‘Wij laten ons niks opleggen!’ Westlandse politici lieten er deze week geen misverstand over bestaan: geen asielzoekers in hun gemeente. De Eerste Kamer mag dan wel in democratische meerderheid met de Spreidingswet hebben ingestemd, in het Zuid-Hollandse kassenland hebben ze zo hun eigen wetten. ‘Er is gewoon geen plek’, stelde fractievoorzitter Remmert Keizer van Gemeentebelang Westland in Op1. ‘We hebben al Oekraïners, arbeidsmigranten.’

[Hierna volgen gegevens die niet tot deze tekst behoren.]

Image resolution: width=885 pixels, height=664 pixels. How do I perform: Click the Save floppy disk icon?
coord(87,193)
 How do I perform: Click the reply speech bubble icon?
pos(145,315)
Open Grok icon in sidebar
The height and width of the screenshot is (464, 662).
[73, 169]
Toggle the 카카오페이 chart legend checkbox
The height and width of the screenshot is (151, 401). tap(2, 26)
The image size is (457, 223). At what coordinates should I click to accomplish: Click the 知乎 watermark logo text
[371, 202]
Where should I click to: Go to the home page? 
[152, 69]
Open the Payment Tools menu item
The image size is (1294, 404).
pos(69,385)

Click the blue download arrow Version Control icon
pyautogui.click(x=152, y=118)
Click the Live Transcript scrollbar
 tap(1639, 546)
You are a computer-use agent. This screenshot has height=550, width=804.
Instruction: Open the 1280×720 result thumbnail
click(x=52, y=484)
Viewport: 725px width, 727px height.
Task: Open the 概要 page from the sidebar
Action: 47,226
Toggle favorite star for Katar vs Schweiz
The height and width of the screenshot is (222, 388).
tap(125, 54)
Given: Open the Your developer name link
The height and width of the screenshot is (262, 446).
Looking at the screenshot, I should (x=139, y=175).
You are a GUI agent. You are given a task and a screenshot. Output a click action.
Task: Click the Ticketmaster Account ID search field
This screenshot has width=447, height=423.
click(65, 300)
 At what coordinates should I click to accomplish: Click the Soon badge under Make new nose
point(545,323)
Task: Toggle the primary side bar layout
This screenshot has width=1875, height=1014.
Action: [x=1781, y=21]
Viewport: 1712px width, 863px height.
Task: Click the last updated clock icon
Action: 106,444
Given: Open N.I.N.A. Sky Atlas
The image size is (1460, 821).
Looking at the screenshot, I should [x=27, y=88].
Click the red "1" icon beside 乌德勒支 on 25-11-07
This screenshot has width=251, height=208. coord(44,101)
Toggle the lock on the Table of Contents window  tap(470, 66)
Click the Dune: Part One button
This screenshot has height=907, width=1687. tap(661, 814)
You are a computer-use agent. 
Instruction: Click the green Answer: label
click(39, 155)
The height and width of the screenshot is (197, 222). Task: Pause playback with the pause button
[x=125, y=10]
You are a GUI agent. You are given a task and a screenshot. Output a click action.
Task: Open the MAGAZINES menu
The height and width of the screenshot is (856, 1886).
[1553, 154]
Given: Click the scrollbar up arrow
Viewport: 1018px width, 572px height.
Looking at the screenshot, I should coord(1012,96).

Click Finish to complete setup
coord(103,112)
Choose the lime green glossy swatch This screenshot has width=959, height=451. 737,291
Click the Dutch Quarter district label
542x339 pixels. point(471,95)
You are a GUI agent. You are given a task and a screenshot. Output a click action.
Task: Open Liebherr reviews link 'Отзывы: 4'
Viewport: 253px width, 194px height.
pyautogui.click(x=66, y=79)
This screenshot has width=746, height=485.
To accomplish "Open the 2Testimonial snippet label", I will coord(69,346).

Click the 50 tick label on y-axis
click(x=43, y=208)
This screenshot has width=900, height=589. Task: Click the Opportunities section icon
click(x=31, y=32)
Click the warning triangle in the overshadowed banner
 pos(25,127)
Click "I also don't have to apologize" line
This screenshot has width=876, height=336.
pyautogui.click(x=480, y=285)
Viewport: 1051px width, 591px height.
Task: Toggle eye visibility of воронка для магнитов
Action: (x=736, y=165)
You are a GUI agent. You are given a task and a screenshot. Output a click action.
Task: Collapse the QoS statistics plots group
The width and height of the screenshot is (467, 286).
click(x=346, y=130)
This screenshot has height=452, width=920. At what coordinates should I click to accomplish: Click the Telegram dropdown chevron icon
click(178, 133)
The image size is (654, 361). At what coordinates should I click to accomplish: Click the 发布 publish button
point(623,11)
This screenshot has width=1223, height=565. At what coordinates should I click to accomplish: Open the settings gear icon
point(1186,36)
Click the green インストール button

Ik verslikte me bijna in mijn koffie toen ik het hoorde. Wat een hypocrisie. Als er één gemeente is waarop ‘wel de lusten, niet de lasten’ van toepassing is, dan is het wel PVV-minnend Westland, dé plek in Nederland waar honderdvijftig jaar na de afschaffing van de slavernij de VOC-mentaliteit nog springlevend is. Het kweken van Nederlandse trostomaten, potplanten en paprika’s is een miljardenbedrijfstak met de weigergemeente als hofleverancier.
Allemaal dankzij forse overheidssubsidies en 16 duizend Polen, Bulgaren, Portugezen en Oekraïners, van wie slechts een klein deel in Westland woont – of beter gezegd: mag wonen. Voor een schamel loon en onder zware omstandigheden ‘racen zij de ballen’ (plukken de tomaten) in de tuin (kassen) omdat de Westlander zelf er zijn neus voor ophaalt.
De glastuinbouw draait op ingehuurde arbeidskrachten, beaamt Glastuinbouw Nederland. Maar het ‘goed en mensgericht werkgeverschap’ waar de tuinders in hun zogeheten Human Capital Agenda zo hoog van opgeven, ho maar. ‘We zien dat veel arbeidsmigranten werken en wonen in omstandigheden die een beschaafd land onwaardig zijn. Voor baan, huis en vervoer zijn zij nog te vaak afhankelijk van de grillen van hun werkgever’, zei demissionair minister Karien van Gennip bij de aanbieding van het rapport Gematigde Groei twee weken geleden.
De grootste glastuinbouwgemeente van Nederland verzet zich al jaren tegen de huisvesting van arbeidsmigranten. Alleen al de aankondiging van een nieuwe woonlocatie zorgt voor heftige emoties. Zoals in De Lier, waar een kweker zijn stukje grond wilde verkopen voor arbeidsmigrantenhuizen. Zijn bestelbus ging in de fik, een nitraatbom belandde op zijn bedrijfspand en op de muur werd ‘geen migranten’ gespoten.
Voor een dak boven het hoofd moeten arbeidsmigranten maar naar het nabijgelegen Den Haag of Rotterdam, waar ze in kwetsbare wijken voor veel te hoge huren met veel te veel mensen in armzalige matrasappartementen wonen. En wie onverhoopt door het zware werk wordt geveld, raakt al snel niet alleen baan, maar ook slaapplek kwijt. Puur omdat de werkgever of het uitzendbureau vaak ook huisbaas is.
Het overkwam de Poolse Maria. Door aanhoudende pijnen in haar handen, opgelopen door het repetitieve werk in de kas, raakte ze arbeidsongeschikt. Met als gevolg geen baan, geen huis en geen recht op een sociaal vangnet. Als ik naar school loop, zie ik haar blauwe tentje mistroostig tussen de bladerloze bomen staan.
Beeld je eens in. Elke dag klam en klef ontwaken op een flinterdun matrasje in een tentje ergens aan de rand van een koud, donker bos. En Maria is slechts een van de velen die in de Scheveningse bosjes bivakkeren. Duizenden kilometers van huis. Steeds meer Oost-Europese arbeidsmigranten raken dakloos. Volgens stichting Barka staat de teller in Nederland inmiddels op drieduizend.
‘Waar gaan die asielzoekers wonen?’ brieste fractievoorzitter Keizer. ‘Moeten we soms plaatsmaken door mensen uit hun woningen te zetten en te verplaatsen naar tenten?’ Stel je voor zeg, wonen in tenten. Overduidelijk onbestaanbaar volgens de Westlandse politicus. Behalve voor afgedankte arbeidsmigranten natuurlijk.